Task requirements: Go through the data and copy every line in which "tratamiento" appears.

[Dataset entries]
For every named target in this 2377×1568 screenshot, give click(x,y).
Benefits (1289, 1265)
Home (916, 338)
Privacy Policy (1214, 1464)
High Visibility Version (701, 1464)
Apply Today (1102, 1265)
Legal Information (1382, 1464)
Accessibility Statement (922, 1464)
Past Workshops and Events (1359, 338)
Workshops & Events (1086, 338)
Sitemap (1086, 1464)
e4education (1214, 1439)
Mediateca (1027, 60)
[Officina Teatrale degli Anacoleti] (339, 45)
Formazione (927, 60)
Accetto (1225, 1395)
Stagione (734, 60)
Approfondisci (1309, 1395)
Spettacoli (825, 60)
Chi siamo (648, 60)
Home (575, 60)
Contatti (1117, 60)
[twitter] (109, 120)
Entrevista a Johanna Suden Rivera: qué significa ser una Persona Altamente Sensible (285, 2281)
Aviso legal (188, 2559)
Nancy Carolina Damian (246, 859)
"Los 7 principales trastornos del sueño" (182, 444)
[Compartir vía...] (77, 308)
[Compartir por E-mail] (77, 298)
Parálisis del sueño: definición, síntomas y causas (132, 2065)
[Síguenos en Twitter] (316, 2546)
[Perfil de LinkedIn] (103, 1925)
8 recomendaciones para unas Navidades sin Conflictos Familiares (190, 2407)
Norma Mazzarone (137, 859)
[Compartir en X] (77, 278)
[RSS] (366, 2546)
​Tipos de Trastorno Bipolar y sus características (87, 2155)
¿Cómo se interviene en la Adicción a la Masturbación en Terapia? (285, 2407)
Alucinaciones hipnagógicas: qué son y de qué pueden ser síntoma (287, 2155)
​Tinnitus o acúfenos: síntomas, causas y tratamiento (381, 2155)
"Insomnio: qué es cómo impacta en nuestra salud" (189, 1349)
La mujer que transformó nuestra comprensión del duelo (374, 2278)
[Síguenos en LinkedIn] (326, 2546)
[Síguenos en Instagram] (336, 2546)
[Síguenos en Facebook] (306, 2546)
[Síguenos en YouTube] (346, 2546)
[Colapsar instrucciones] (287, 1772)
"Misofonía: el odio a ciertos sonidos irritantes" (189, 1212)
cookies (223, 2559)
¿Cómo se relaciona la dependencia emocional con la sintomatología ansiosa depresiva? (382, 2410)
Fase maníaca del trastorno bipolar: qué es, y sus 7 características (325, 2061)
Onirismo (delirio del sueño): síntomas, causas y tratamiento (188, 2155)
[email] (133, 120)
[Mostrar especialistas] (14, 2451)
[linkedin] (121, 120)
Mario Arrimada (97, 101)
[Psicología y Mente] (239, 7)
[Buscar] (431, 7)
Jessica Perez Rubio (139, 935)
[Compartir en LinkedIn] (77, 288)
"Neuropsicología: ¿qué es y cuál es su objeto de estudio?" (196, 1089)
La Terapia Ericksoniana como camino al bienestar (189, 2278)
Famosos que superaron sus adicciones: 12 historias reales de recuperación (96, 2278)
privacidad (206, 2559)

Answer space:
​Tinnitus o acúfenos: síntomas, causas y tratamiento (381, 2155)
Onirismo (delirio del sueño): síntomas, causas y tratamiento (188, 2155)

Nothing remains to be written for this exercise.